February has been a tough month for me for a very long time. I promise I’m not referring to the single person’s Valentine’s Day frustration. It’s almost like my own personal New Year when the universe sends things my way to make me choose a side in a fork in the road. But this year, February has presented me with a huge, steel stop sign.
Since last February, I have read The Mastery of Love by Don Miguel Ruiz, A Course in Miracles by Dr. Helen Schucman, The Daring Way by Brene Brown, Homecoming: Reclaiming and Championing Your Inner Child by John Bradshaw, among other self-discovery books. I have completed my third year of therapy along with an eight week group therapy course. I have accepted the label of codependency and all the ugly, obvious and subtle behaviors and thoughts that earned me that title. I have meditated every morning, asking my heart what it desires that day and I have gone through a gratitude list each night before my prayers. I have worn and burned oils that are suppose to make me happy, peaceful and lovable. I have journaled and I have drawn. I have gotten on my yoga mat either in a class or alone and set intentions for an open heart, self love, acceptance and letting go. I have been vulnerable and honest with my friends about my struggles and my loneliness and I have learned that shame grows in silence. I have felt the space between this world and the next as I watched my beloved aunt die in front of me before kissing her goodbye. I have forgiven in my heart and via text, email and Facebook message and I have received forgiveness those same ways. I have had my energy cleared and my ghosts removed. I’ve gone on dates with several people and had the closest thing to resemble a real relationship that I’ve had since I divorced almost 6 years ago. I even told my kids that I actually do date. (Now I wasn’t so bold as to introduce them to a real, live man yet, but it felt like progress!)

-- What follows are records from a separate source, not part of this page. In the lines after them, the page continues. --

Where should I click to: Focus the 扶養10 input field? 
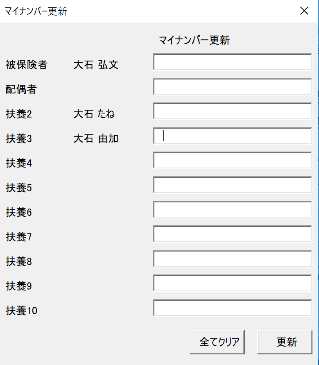point(232,308)
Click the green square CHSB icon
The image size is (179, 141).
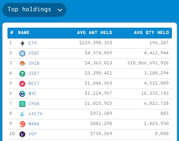tap(22, 104)
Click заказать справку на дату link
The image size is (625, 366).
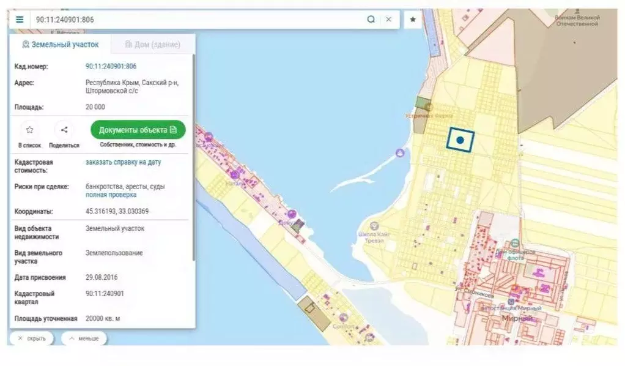coord(123,162)
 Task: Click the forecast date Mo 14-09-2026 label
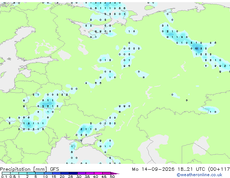153,169
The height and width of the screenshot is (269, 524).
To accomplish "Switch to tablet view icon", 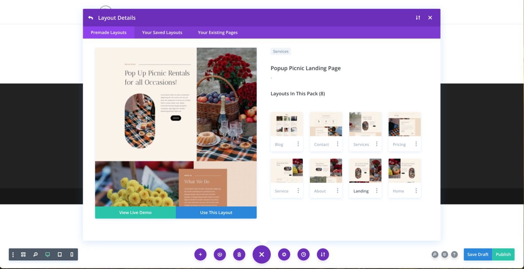I will [x=60, y=254].
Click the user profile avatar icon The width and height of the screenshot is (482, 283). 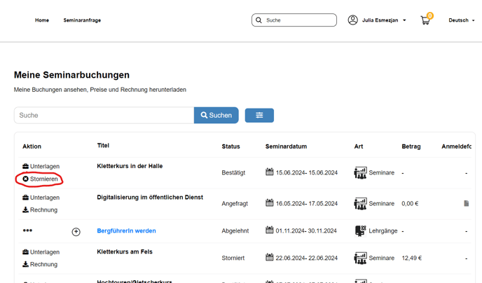tap(353, 20)
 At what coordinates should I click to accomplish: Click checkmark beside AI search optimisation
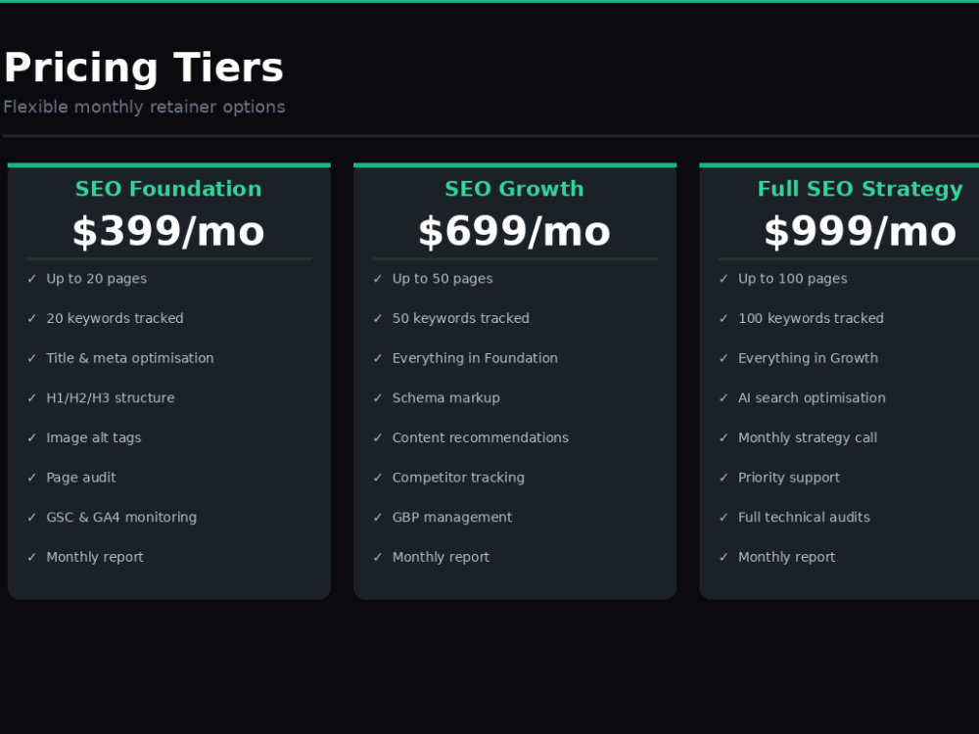(723, 398)

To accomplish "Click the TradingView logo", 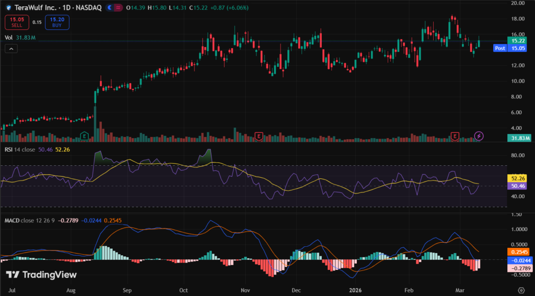I will point(41,275).
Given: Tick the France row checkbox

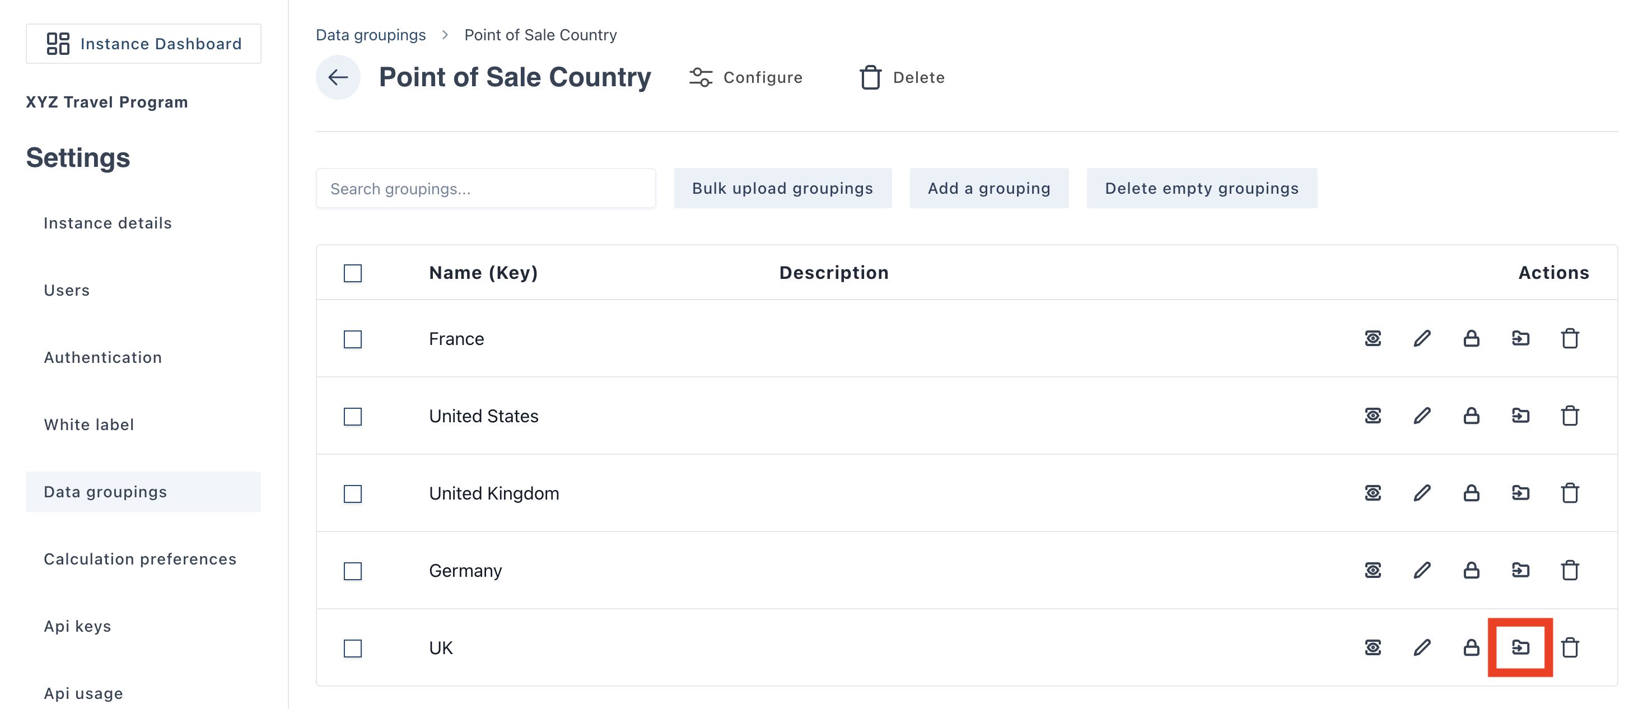Looking at the screenshot, I should (353, 339).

If all of that sounds exhausting, it should. It was. It made me a thousand times more aware of how blessed I am to have the amazing friends and family that I do. I have grown closer to my sister and to the friends who truly love me. I prayed for true love and definitely found it in places I wasn’t expecting. I have felt more happiness than sadness and more hope than hopelessness. But a few weeks ago when that short but significant relationship ended, I hit a wall. If I didn’t have it figured out after all of that, either I am unfixable or there is nothing left to fix. So I stopped.
I stopped reading the books. I took a break from the heart meditation. I stopped analyzing what I have done right and what I have done wrong. I stopped caring what anyone else thought about me or my journey. I lightened up. I stopped wondering if I was understood or justified. I stopped making the past such a big part of my present. I stopped thinking I could control the outcome of my life. I stopped resisting.

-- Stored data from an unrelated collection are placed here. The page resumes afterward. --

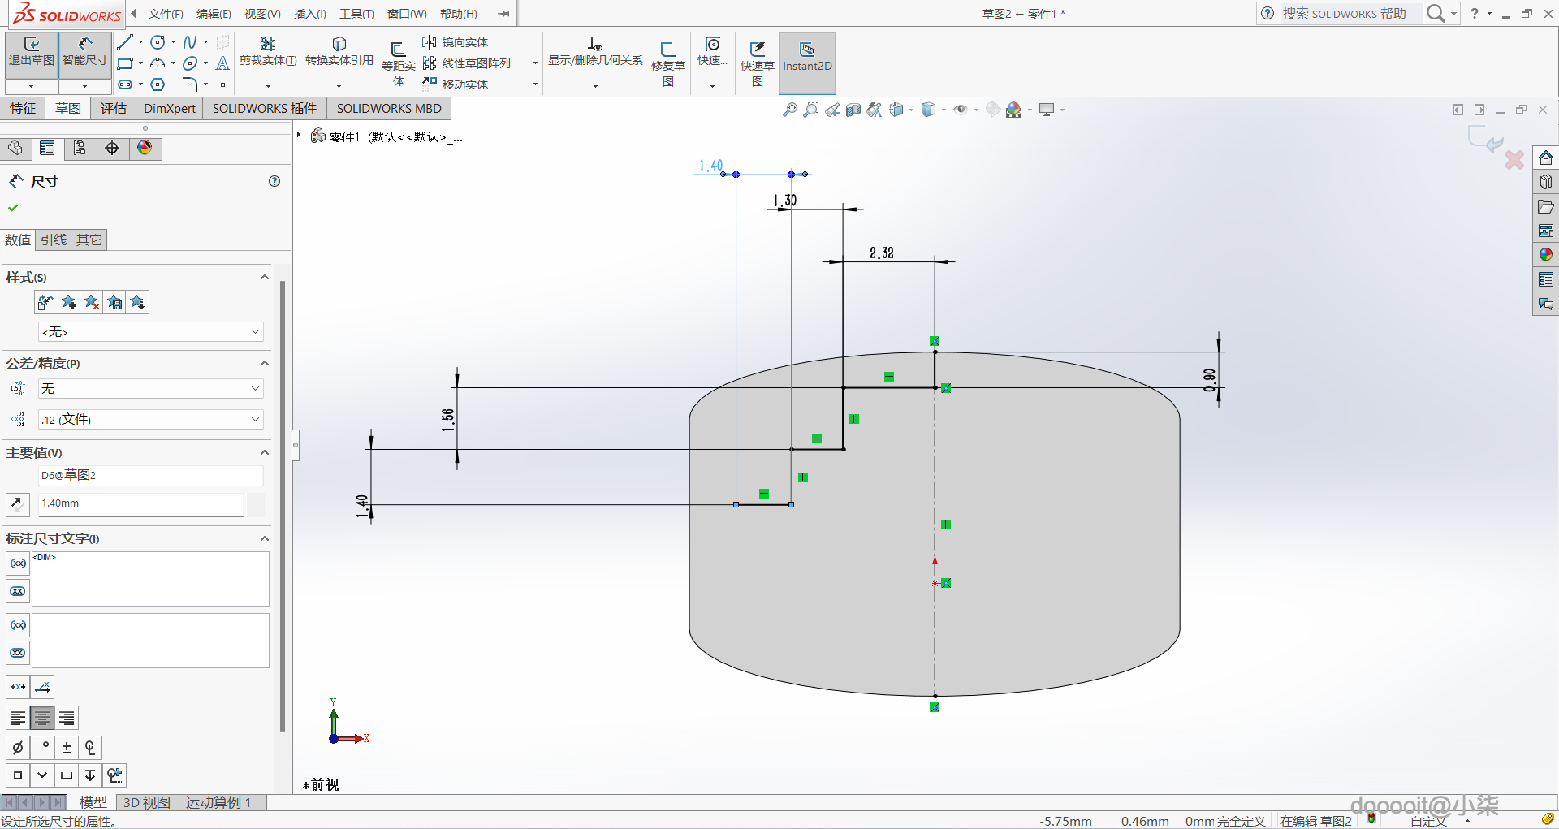Screen dimensions: 1559x829
Task: Insert the diameter symbol in dimension text
Action: point(18,748)
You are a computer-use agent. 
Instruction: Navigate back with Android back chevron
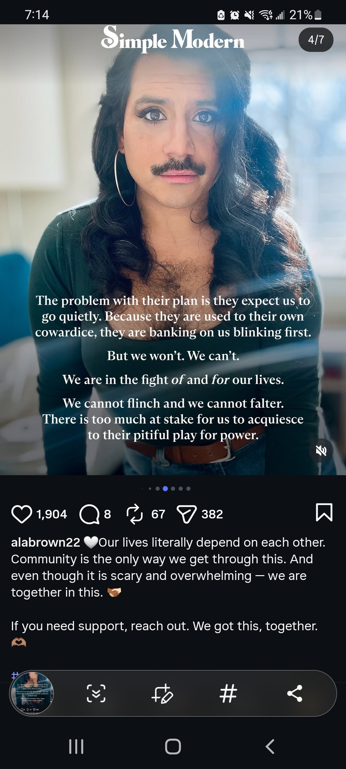coord(270,747)

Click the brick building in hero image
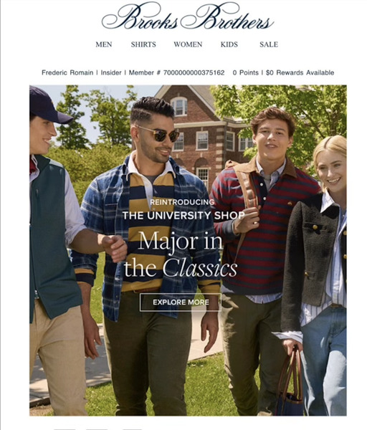(x=203, y=132)
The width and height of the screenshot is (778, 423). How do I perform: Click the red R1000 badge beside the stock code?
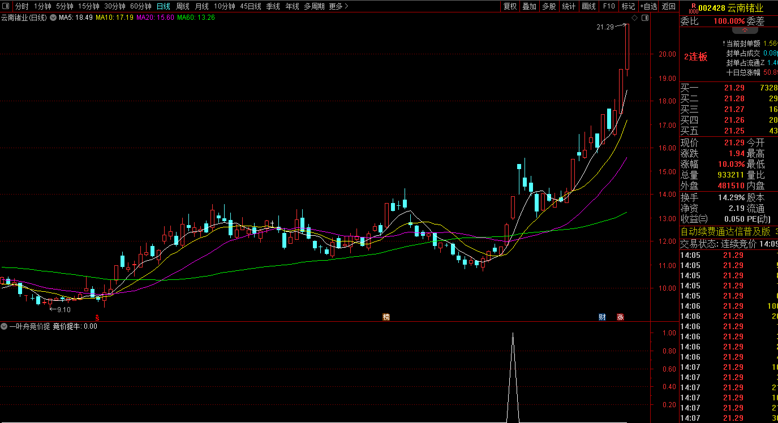[693, 7]
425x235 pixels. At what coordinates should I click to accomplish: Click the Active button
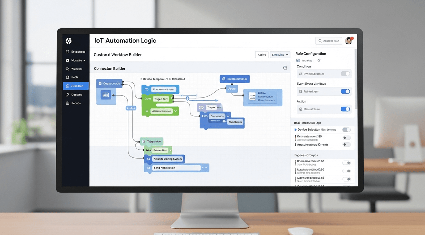click(x=262, y=55)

The other day a dear friend came into the studio and told me that God had sent her something to tell me. She said He told her to tell me to “be still”. And there it was. The universe has spoken and I have heard it loud and clear. God wanted to make sure I knew that I have chosen the right direction at the fork and now it’s time to rest and take a break from my travels. In my stillness, there’s a new calm inside of me that just might be the love I’ve been missing: the love that is possible to feel for myself.